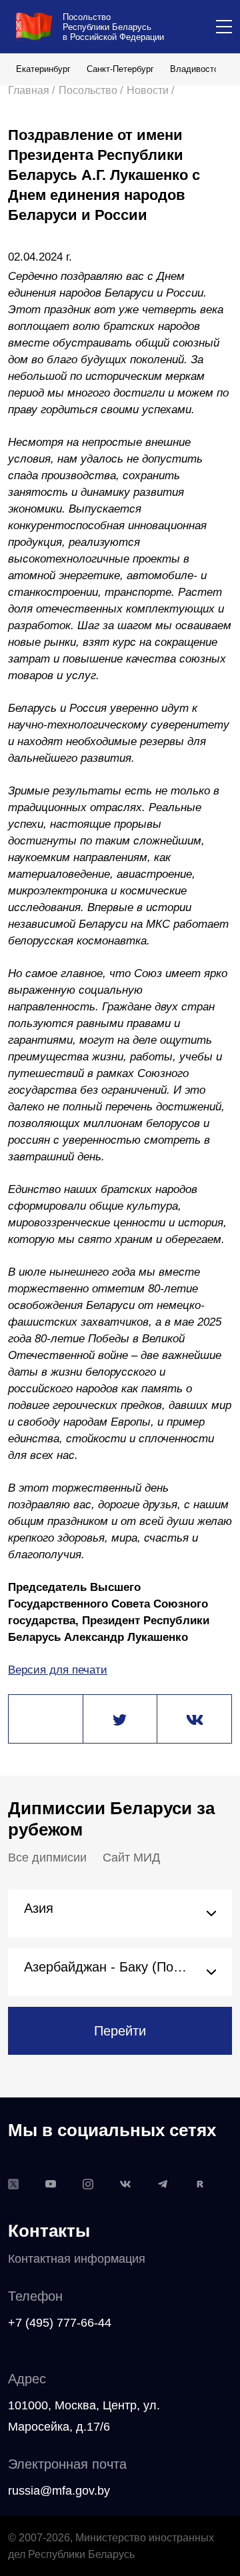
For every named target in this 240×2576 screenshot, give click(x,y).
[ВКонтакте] (195, 1720)
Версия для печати (57, 1670)
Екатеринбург (43, 69)
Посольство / (91, 90)
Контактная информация (76, 2258)
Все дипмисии (47, 1857)
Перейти (120, 2030)
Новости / (150, 90)
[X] (120, 1720)
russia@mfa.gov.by (59, 2490)
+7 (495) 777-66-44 (59, 2322)
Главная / (31, 90)
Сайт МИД (131, 1857)
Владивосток (196, 69)
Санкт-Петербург (120, 69)
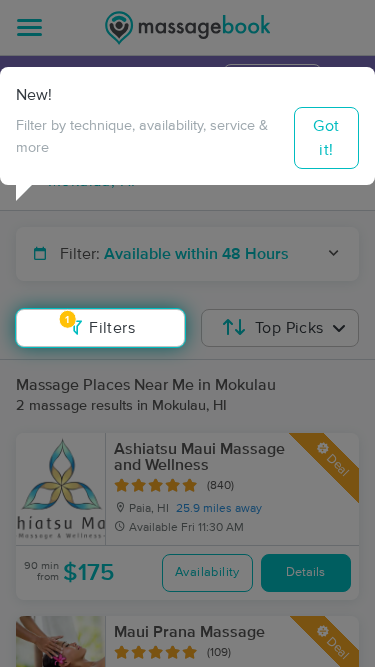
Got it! (326, 138)
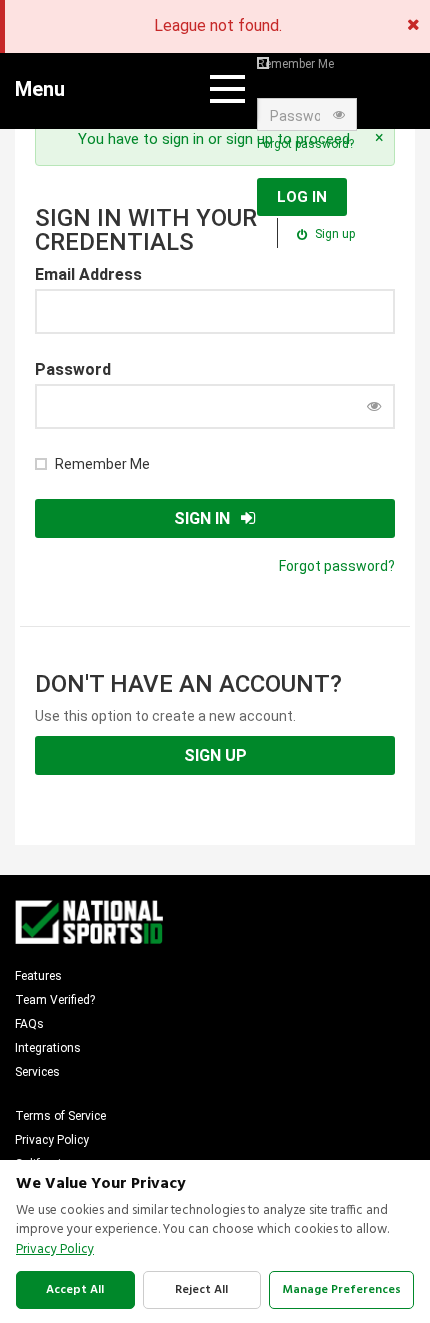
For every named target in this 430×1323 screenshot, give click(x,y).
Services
+ + + + +
[Exercise instructions]:
From the first line above to the line containing "Главная / (31, 90)", repeat each line exactly. Pictures stay out.

[Reply]:
For every named target in this 240×2576 screenshot, give click(x,y).
[ВКонтакте] (195, 1720)
Версия для печати (57, 1670)
Екатеринбург (43, 69)
Посольство / (91, 90)
Контактная информация (76, 2258)
Все дипмисии (47, 1857)
Перейти (120, 2030)
Новости / (150, 90)
[X] (120, 1720)
russia@mfa.gov.by (59, 2490)
+7 (495) 777-66-44 (59, 2322)
Главная / (31, 90)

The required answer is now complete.